The Central Council of German Sinti and Roma, together with the Documentation and Cultural Centre, mourns the Ukrainian Holocaust survivor Raisa Nabaranchuk, who died in Freiburg at the age of 80. Born in 1943 in Nazi-occupied Kiev, the Romni was one of the first survivors of Nazi persecution to be evacuated by a support network of various organisations shortly after the start of the Russian war of aggression. Together with her two sisters and other relatives, she managed to flee to Freiburg.
Members of her family were among the victims and survivors of mass shootings near Kiev. On 29 and 30 September 1941, the Germans and their collaborators murdered almost 34,000 Jewish children, women and men in the Babyn Jar ravine.

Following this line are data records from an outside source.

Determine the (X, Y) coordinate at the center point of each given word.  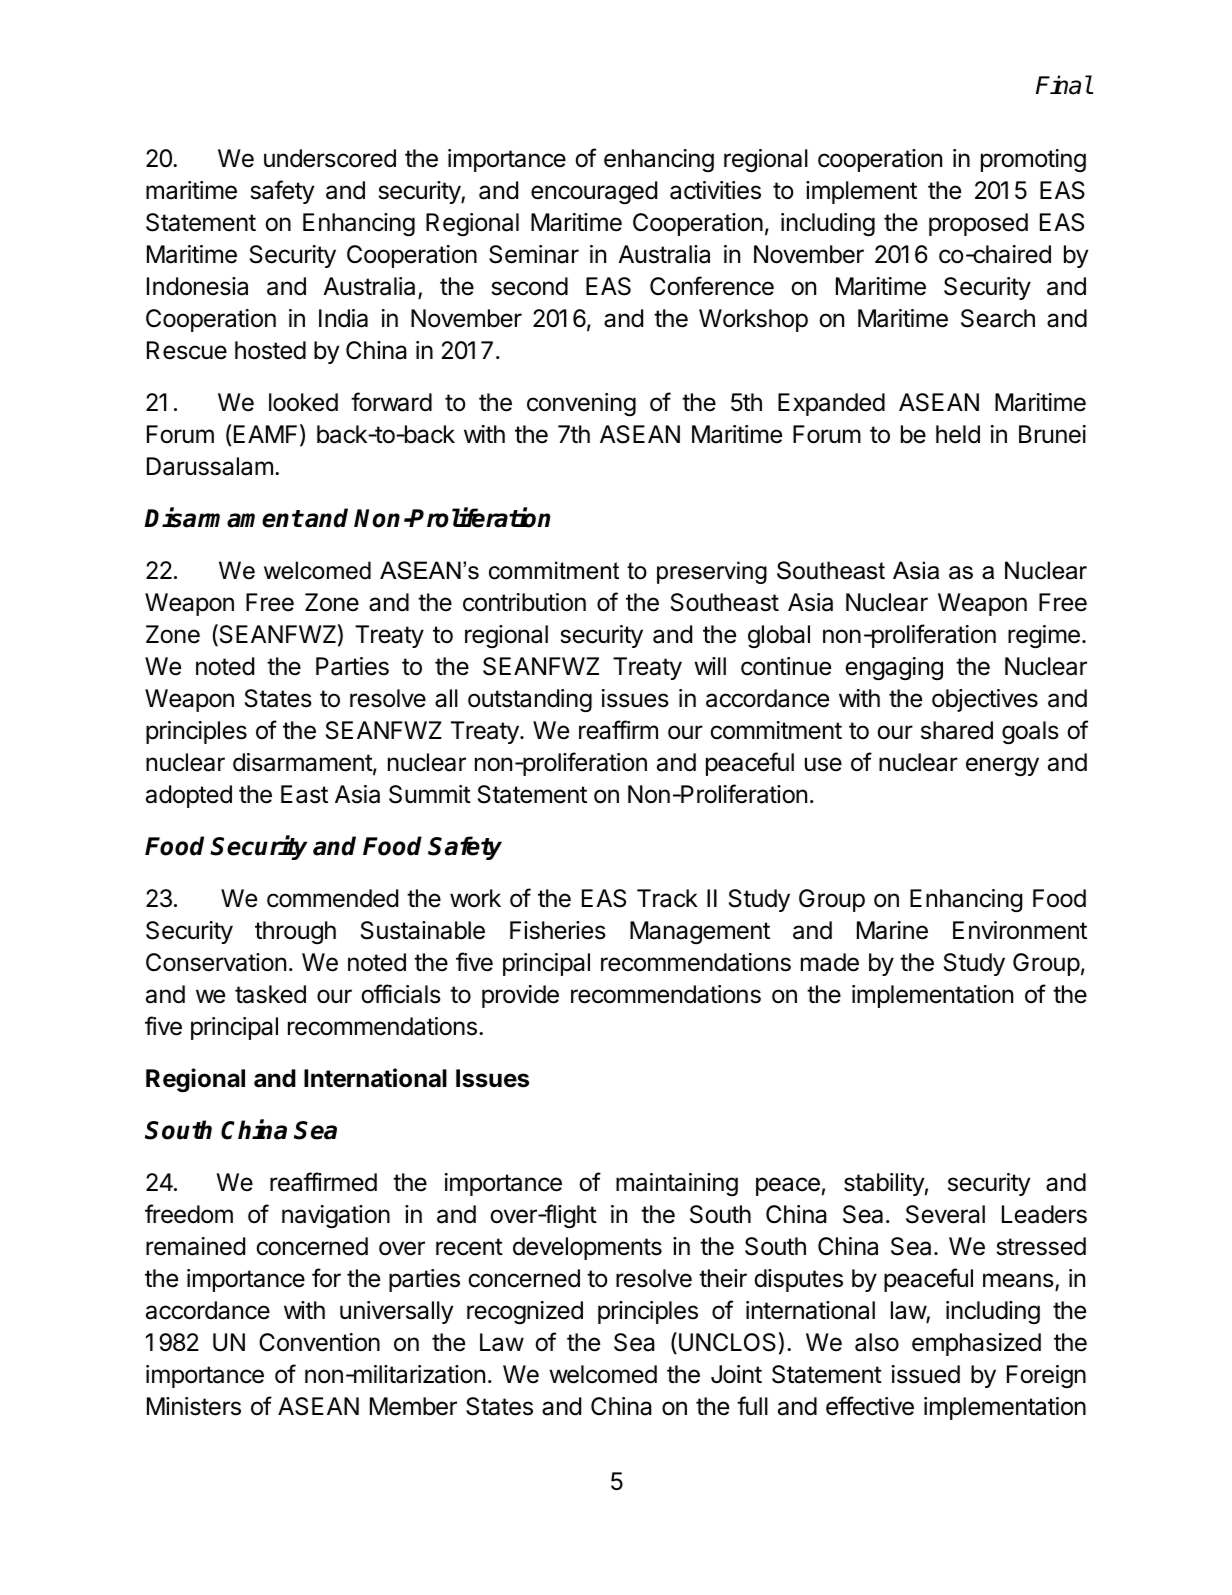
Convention (319, 1342)
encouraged (594, 192)
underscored (330, 158)
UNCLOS (727, 1342)
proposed (978, 224)
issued (926, 1374)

Roma were also killed there. Raisa Nabaranchuk’s father, in turn, fought on the side of the Red Army in the Second World War.
She began writing in the 1960s, initially as a hobby. It was only in 1990 that a relative encouraged her to publish some of her texts. The volume of poetry “My dear people, to you my words are addressed”, published under the pseudonym Rani Romani, became particularly well-known.
On 2 August 2022, Raisa Nabaranchuk spoke about her grandmother, who was murdered by the German occupiers, at the virtual commemoration of the Documentation and Cultural Centre on the occasion of the International Holocaust Memorial Day for Sinti and Roma. She also told of the Russian bombing raids and the anxious hours in the air-raid shelter:
“There was nothing in Kiev itself, only the surrounding areas were bombed. We were in the cellar under the high-rise building. We were not safe in the flat and felt afraid all the time. We thanked the neighbours for taking us into the basement with them. Still, we were scared. You don’t know where the next missile is going to go.”
In conversation, she hoped so much to be spending Christmas with her family back home. This wish was not to be fulfilled in view of the ongoing attacks on Ukraine.